Culinary voyeurism – Lemon amaretti cake
In the last few weeks during my stay in England, I haven’t done much cooking at all…but I’ve done a lot of eating. My Mother-in-law, as usual, has loved us with food, producing delicious hearty food from her kitchen in Devon. Proper puddings and home-made cake are an everyday feature which we polish off pretty quickly after our walks on Dartmoor. I’ll talk a lot more about Ma-in-law, or Nan-Nan as she’s known to my children, in a future post – there is a fascinating food history about my husband’s family. In the meantime I’ll share this recipe for a moist cake which would be as scrumptious with some cream for pudding (clotted of course – we are in Devon) as it is with a cup of tea.
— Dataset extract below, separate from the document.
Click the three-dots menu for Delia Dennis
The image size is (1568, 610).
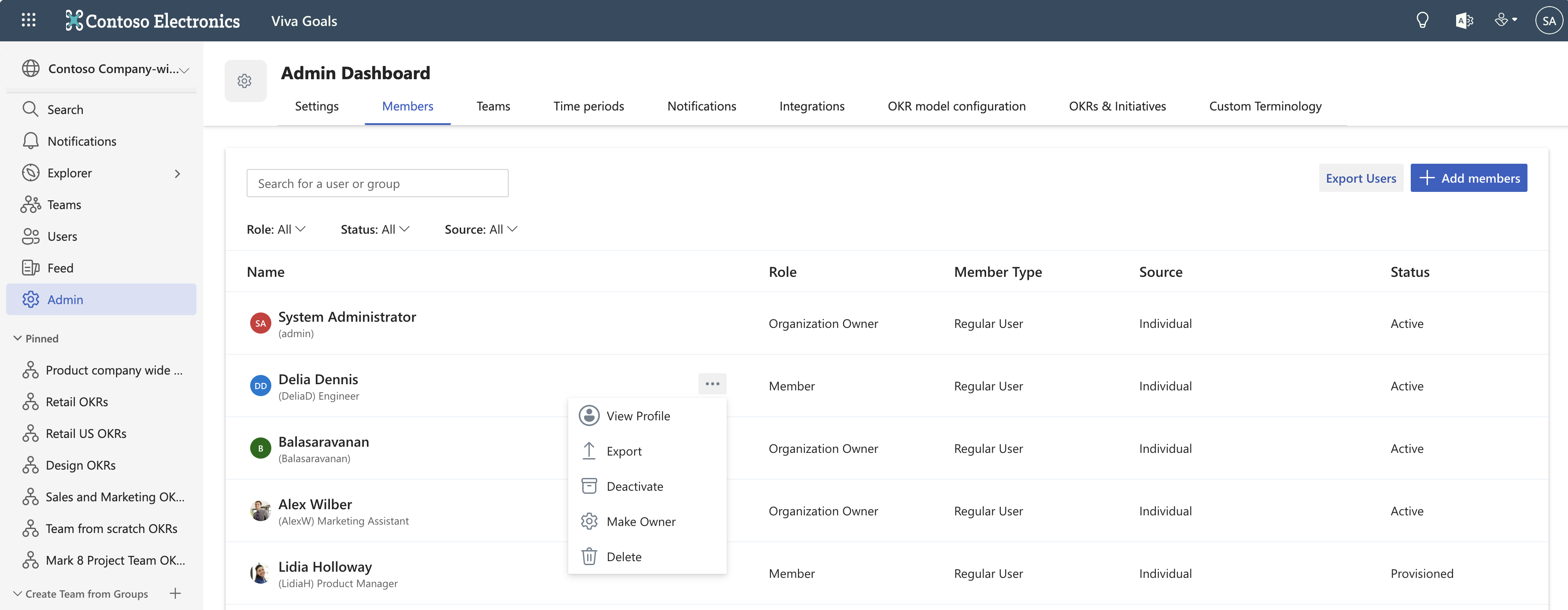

My involvement was mainly as a passive viewer – although I got to grate the zest and squeeze the juice from the lemons (a job I love).
Lemon Amaretti Cake
Makes 1 x 20cm cake
- 200g softened unsalted butter
- 200g golden caster sugar
- 3 medium eggs
- finely grated zest and juice of 2 lemons
- 200g ground almonds
- 2 tsp sifted baking powder
- About 9 amaretti biscuits
- Butter a 20cm (about 5cm depth) loose-bottomed cake tin. Preheat oven to 190C/170C fan/gas 5.
- Whizz all the ingredients except the amaretti biscuits in a food processor until smooth and creamy.
- Spread 2-3 tbsp of the mixture evenly in the base of the cake tin. Arrange a circle of about 8 amaretti biscuits on top, touching each other and a few cm from the edge, and one in the middle. Spoon the remaining cake mixture in, smoothing the surface.
- Bake in the oven for 30-35 minutes (at least) until a skewer comes out clean. Run a knife round the edge, remove the collar of the tin and leave to cool.
- Serve dusted with icing sugar with creme fraiche or cream and extra biscuits to decorate if you like.